EXTRACTED ENTRIES:
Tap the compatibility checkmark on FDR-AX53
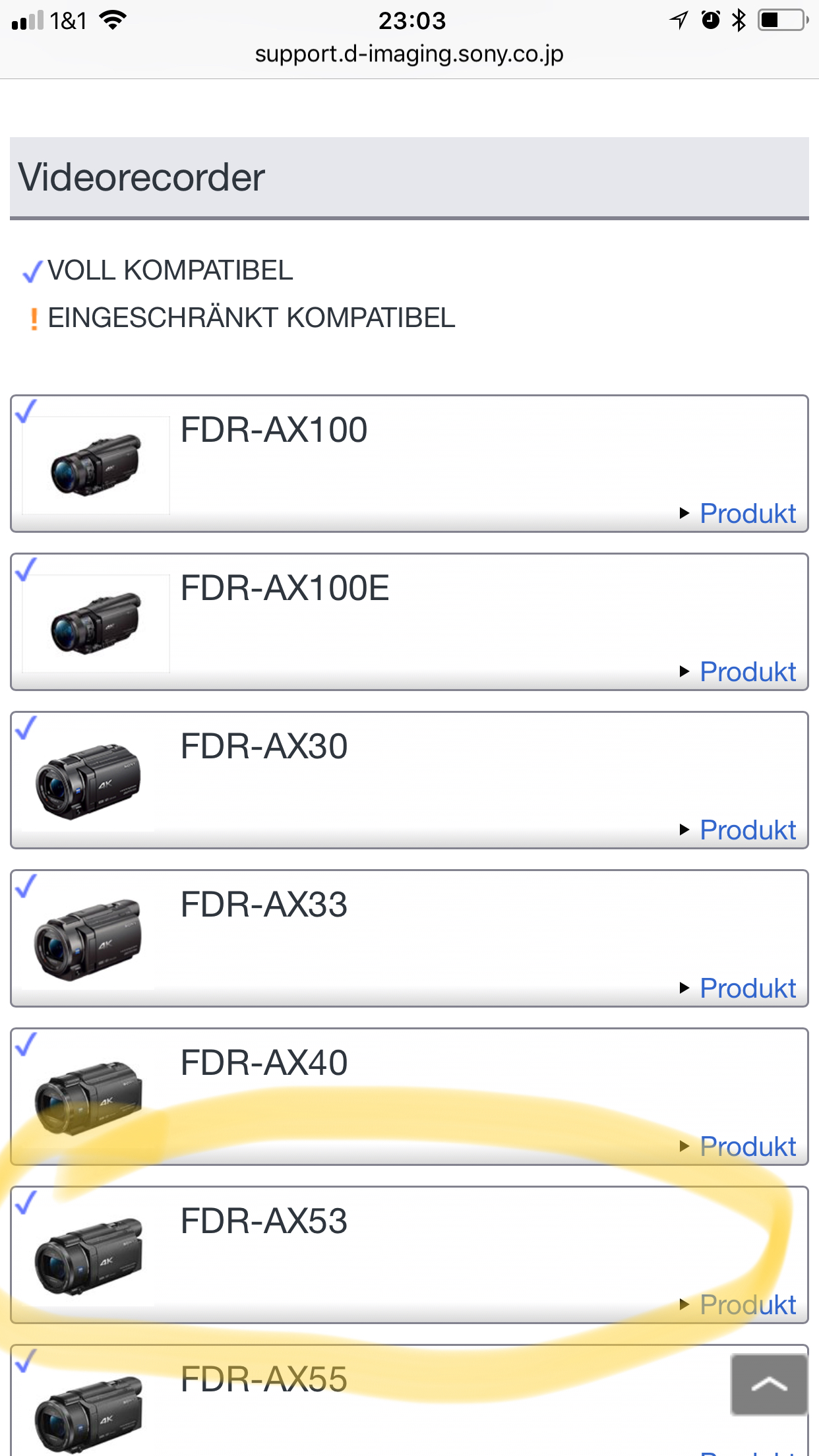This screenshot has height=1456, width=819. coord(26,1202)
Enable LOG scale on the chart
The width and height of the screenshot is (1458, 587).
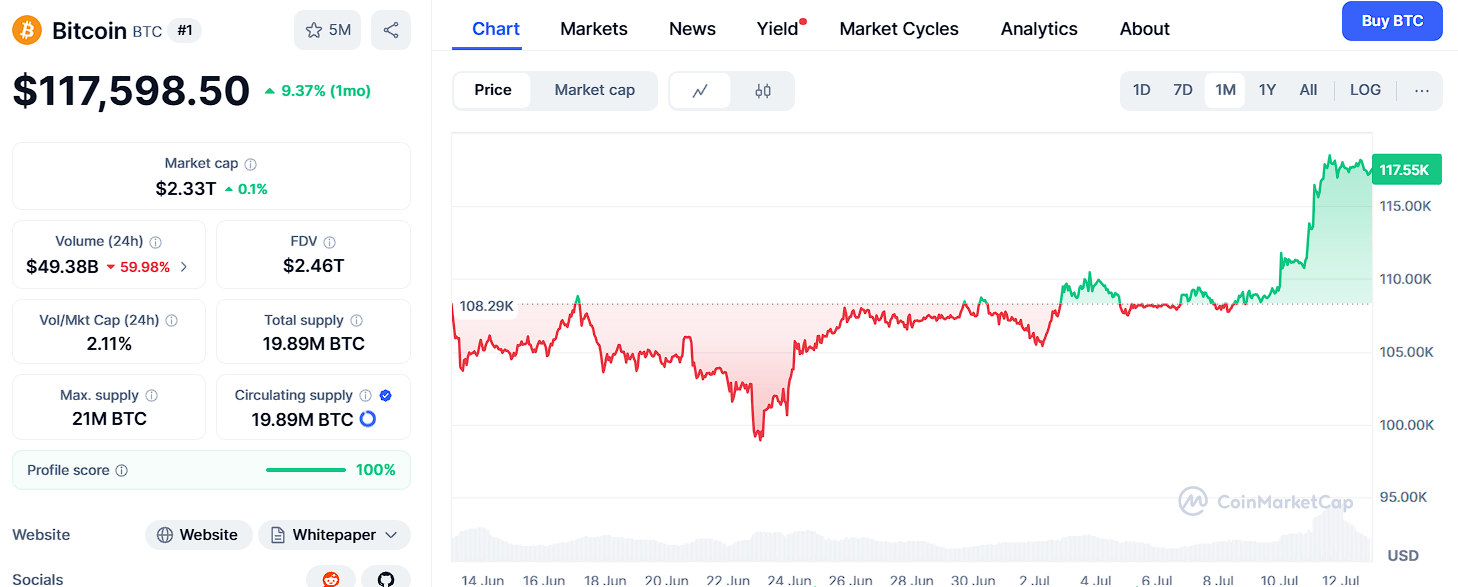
* * *
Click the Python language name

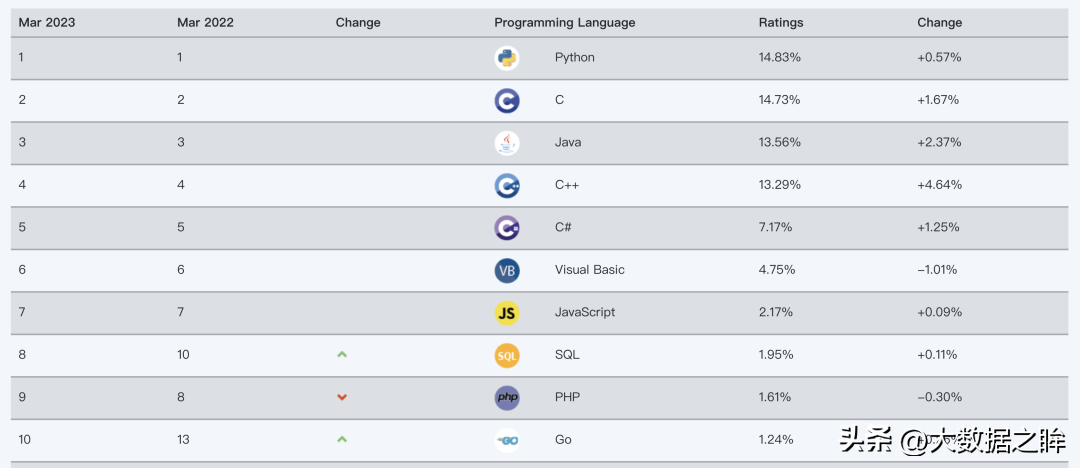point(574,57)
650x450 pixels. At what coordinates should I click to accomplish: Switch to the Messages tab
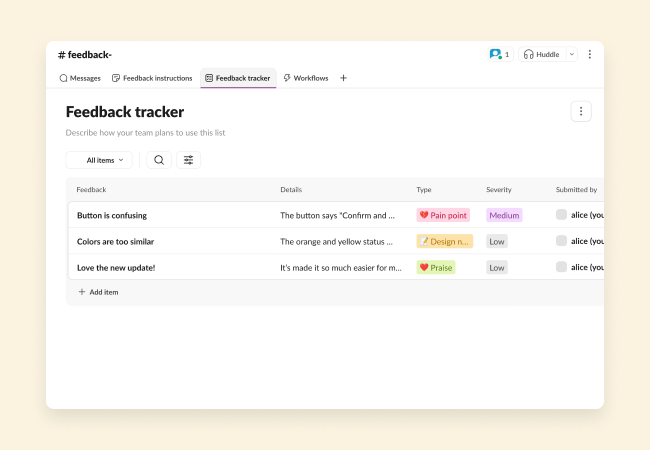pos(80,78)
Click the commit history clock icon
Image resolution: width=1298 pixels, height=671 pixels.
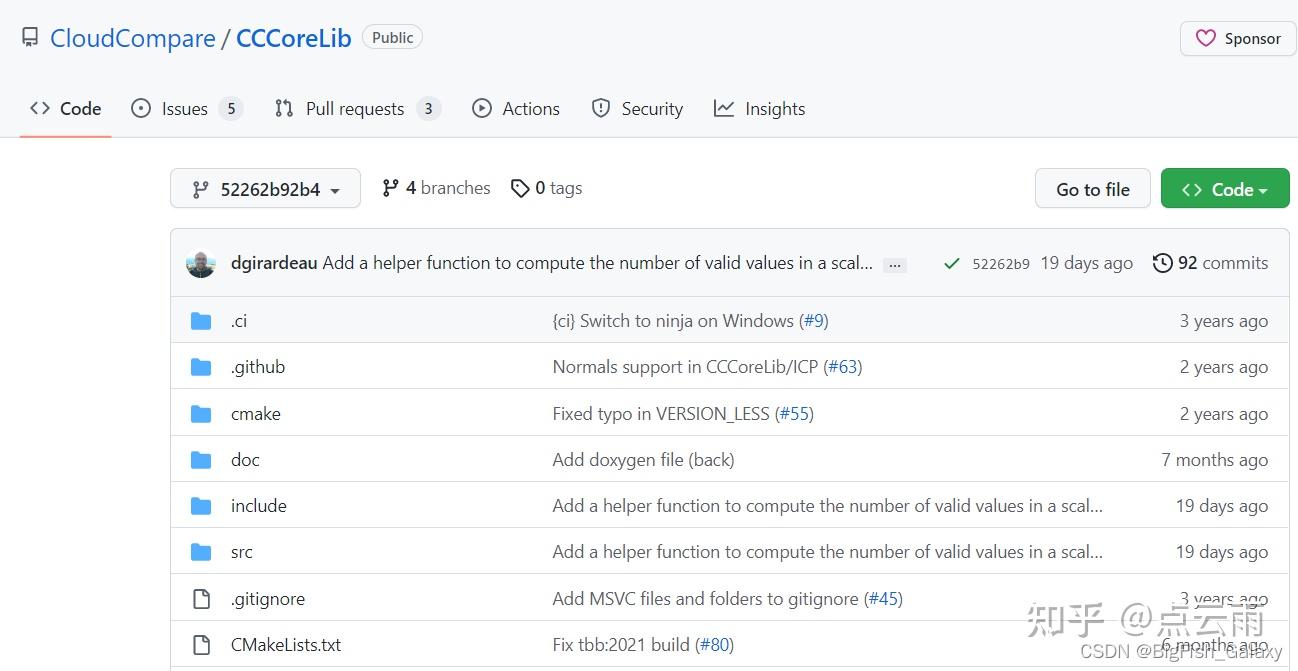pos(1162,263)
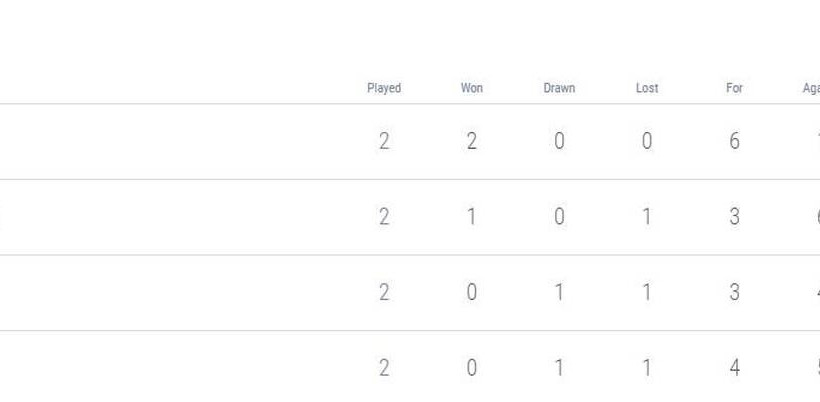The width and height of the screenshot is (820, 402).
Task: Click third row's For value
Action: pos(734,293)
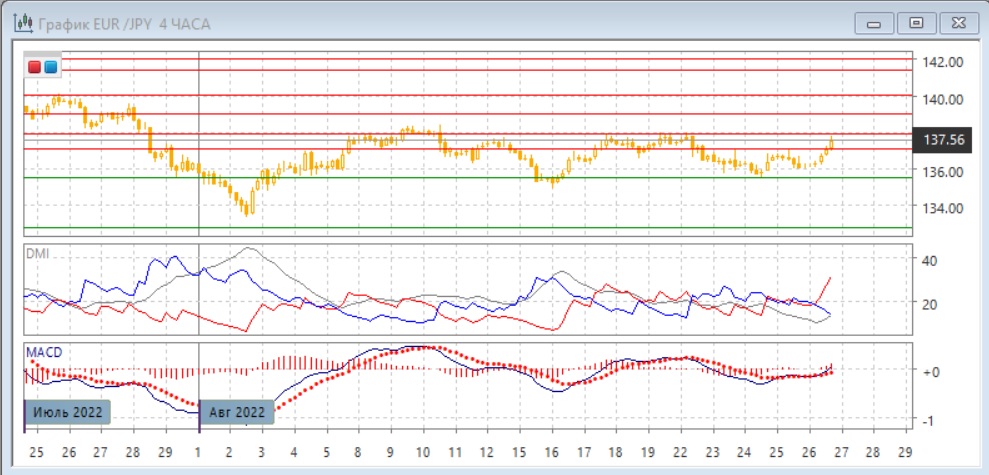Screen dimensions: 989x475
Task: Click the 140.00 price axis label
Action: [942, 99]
* * *
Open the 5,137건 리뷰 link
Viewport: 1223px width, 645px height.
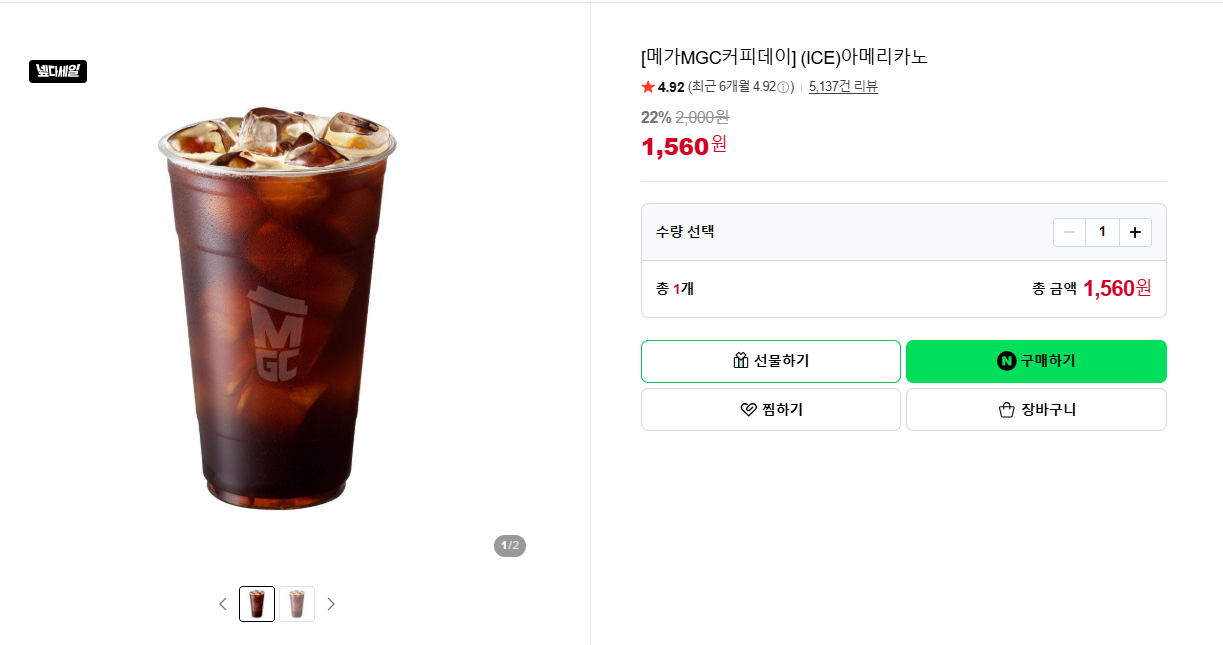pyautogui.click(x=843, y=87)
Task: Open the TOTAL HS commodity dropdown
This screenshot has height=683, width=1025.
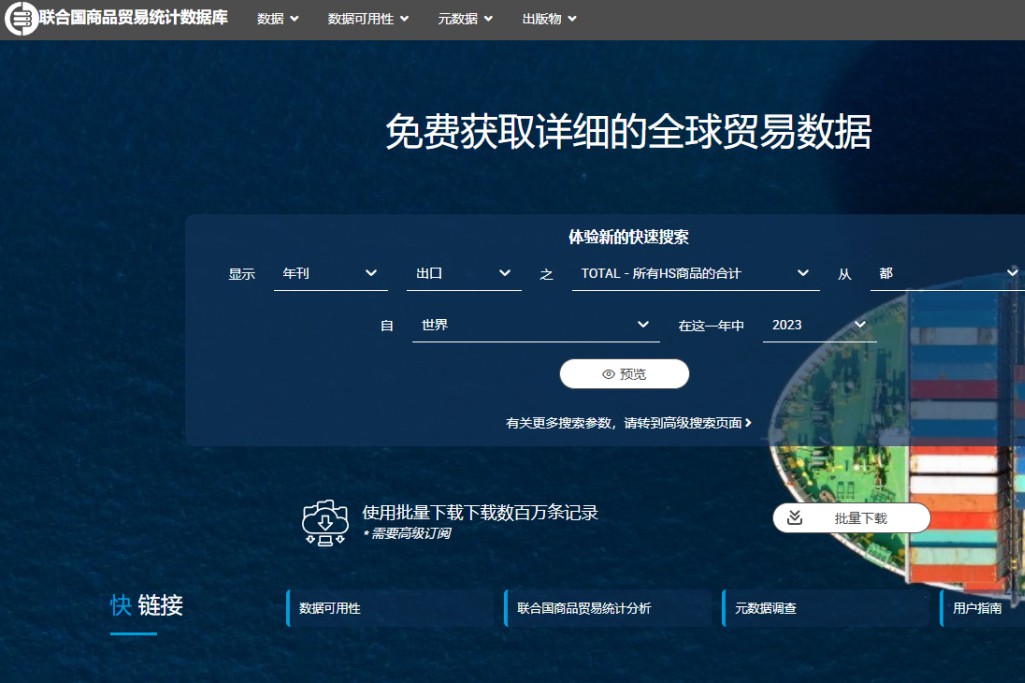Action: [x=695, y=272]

ASSIGNMENT:
Search the data for "Open". Copy every matching line.

EXERCISE SOLUTION:
Open the 5,137건 리뷰 link
Task: Open the TOTAL HS commodity dropdown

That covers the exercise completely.